’But finally it would end in 2004 I never knew!’
‘A little kid’s selective perception is a strange thing. Before the day’s over, we are going to understand all about the difference between people and pieces of paper in a file, and the difference between doing your job and getting jobbed.’
Train journey’s are nostalgic but this one would shape like this I never knew! Sangeeta was travelling from Kolkata to Pune and I too was in the same bogey and my berth was just opposite to her. I was proceeding on the Young Officers Course in Belgaum. It was much later in the journey I came to know that she too was travelling to Belgaum!’
‘The train began its journey from the massive Howrah junction. I lost myself in a novel written by Stephen king and I distinctly remember it was ‘The Dead Zone’ written by the horror king in 1979!’ I will not say that was his best but in 2004 I found that it was. Some things were better lost than found! I found something but lost everything
‘We all do what we can, and it has to be good enough, and if it isn’t good enough, it has to be done. Because later in life I found out that ninety-five percent of people who walk the earth are simply inert. One percent are saints, and one percent are assholes. The other three percent are people who do what they say they can do.!’ I was to find this also later in life as I travelled through the years!
I think it was Barrack Pore station, when I poured a drink into a glass which I had hidden in my back pack with a lot of coke in it. With the little bulb on the head side of the pillow the bulb was giving me enough light as I whipped through the pages and the line I was reading was,’ nothing is ever lost, nothing that can’t be found.’ That was the first time I spoke to Sangeeta. Later on I was to call her Sangeet! But not for long!’
‘She simply said that I’m hungry! I just handed the tiffin box which I was carrying. I think my favorites cooked in a mess were boiled potatoes with rich coriander and mint greens with coriander seeds along with buttered parathas.’
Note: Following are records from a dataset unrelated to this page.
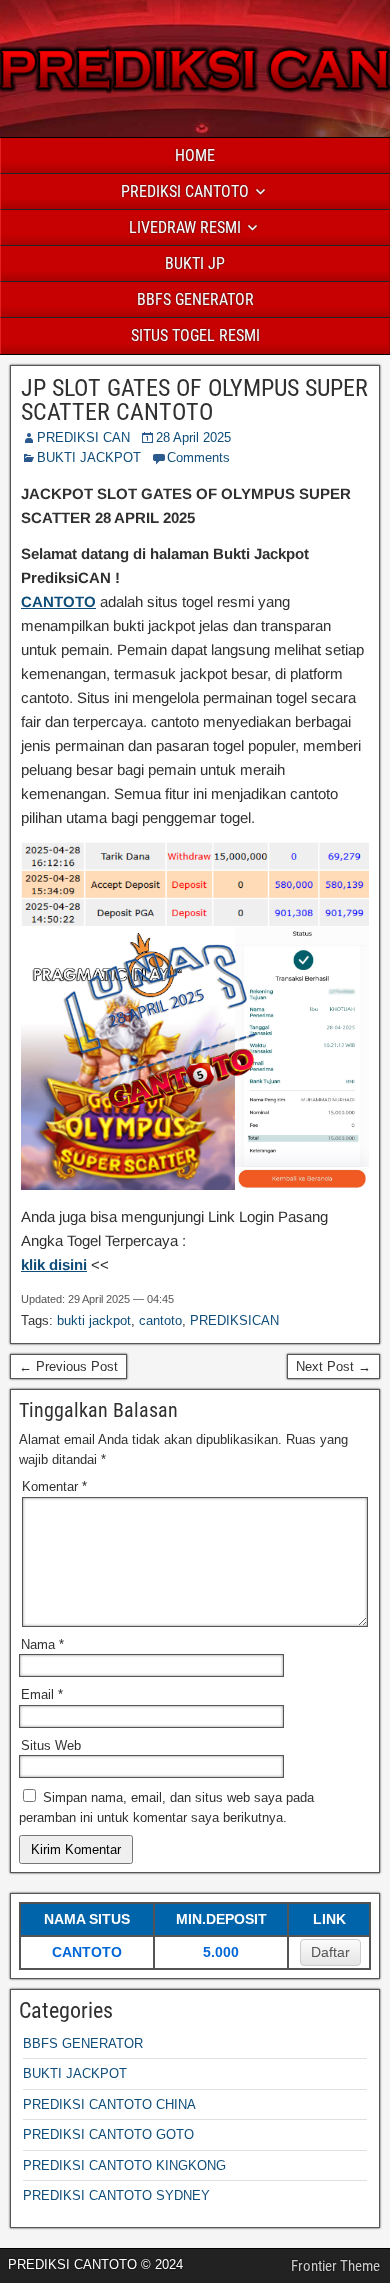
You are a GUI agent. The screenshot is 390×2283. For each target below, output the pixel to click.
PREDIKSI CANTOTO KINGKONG (124, 2165)
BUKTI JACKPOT (89, 457)
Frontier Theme (335, 2266)
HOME (195, 155)
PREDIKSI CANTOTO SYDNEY (116, 2195)
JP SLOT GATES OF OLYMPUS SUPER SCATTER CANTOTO (194, 400)
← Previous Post (68, 1366)
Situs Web (51, 1745)
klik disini (54, 1264)
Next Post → (333, 1366)
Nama (42, 1644)
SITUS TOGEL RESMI (195, 335)
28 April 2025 (193, 437)
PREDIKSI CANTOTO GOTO (108, 2134)
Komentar (54, 1486)
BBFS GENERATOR (195, 299)
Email (42, 1694)
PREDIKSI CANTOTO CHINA (109, 2104)
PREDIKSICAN (234, 1320)
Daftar (330, 1952)
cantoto (160, 1320)
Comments (198, 457)
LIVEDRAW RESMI (185, 227)
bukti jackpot (94, 1320)
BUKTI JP (195, 263)
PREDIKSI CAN (83, 437)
‘Never did we talk thereafter but at Allahabad (Prayag Rah now) we did because things like this can only be said once. And you either get it wrong or right, it’s the end either way, because it’s too hard to ever try to say again!’ I never could!
‘She suddenly realized she was sitting in an apartment by herself late at night, eating what I had given, watching a movie as train crossed one station after the other that she cared nothing about, and doing it all because it was easier than thinking, thinking was so boring really, when all you had to think about was yourself and your lost love.’ Was it… years later I realized she had really lost in life!-
‘I kept reading the book and by the time we reached Pune I had finished it with the book by Stephen Edwin King and the last line being, sometimes you just have to do what you can and try to live with it.’ It was the beginning of a new journey of horrors!’
‘The train was late and it did not start the journey ahead until the next dawn. I walked again to the Wheelers and again bought a book (which is a hobby with me now). This was of 1977 written with the name ‘The Rage’! The author was the same!
‘The opening lines were enough to spend one Rupees hundred and fifty (those days books were cheaper) When you’re five and you hurt, you make a big noise unto the world. At ten you whimper. But by the time you make fifteen you begin to eat the poisoned apples that grow on your own inner tree of pain.’ Sangeet was one of them. Before we reached Belgaum this was the last coincidence. Maybe she had forgotten or never knew that little boys grow up remembering every blow and word of scorn, that they grow up and want to eat their fathers alive.’
‘There must be a line in all of us, a very clear one, just like the line that divides the light side of a planet from the dark. I think they call that line the terminator. That’s a very good word for it. Because at one moment I was freak-ing out, and at the next I was as cool as a cucumber.’
We parted off at Kolkata yet again but were to meet again years later but the circumstances were different! It was a dead end and a dead zone. It was Guwahati where we met again but at that time she was not the same girl. Reduced to a skeleton she was crumbling. I asked her, are you hungry? The reply was negative. I asked her are you happy with your life? The reply was negative? The third question was, are you a no hoper? The reply was with a smile because she did say, ‘for a moment I thought about the inner caves of my body, the living machines that run on and on in the endless dark.’ It was at that moment I told her that your husband is in the dead zone!
I asked another one? Why were you traveling to Belgaum then? The reply was a stunner, ‘no woman burdens her mind with small matters unless she has some very good reason for doing so. I knew my husband was bad. There is nothing more to be said or to be done in the evening, so hand me over my violin and let us try to forget for half an hour the miserable weather and the still more miserable ways of my husband!’
I asked her? Are you hungry? The reply was very much from my side? I gave her my lunch box this time! The lunch was different! Rice and mutton! But the man had to die, the name Prasantha! He did! Today she is happily living with her two kids in Thakur Bari Assam, I mean Sangeeta alias Biju! Train journeys are a matter of coincidences! This really was! Sometimes strange coincidences are even stranger! ULFA everyone knows! All I can say is that I saw no one. That is what you may expect to see when I follow you. But I know Sangeet was correct as she gave the information as to where the rascal was!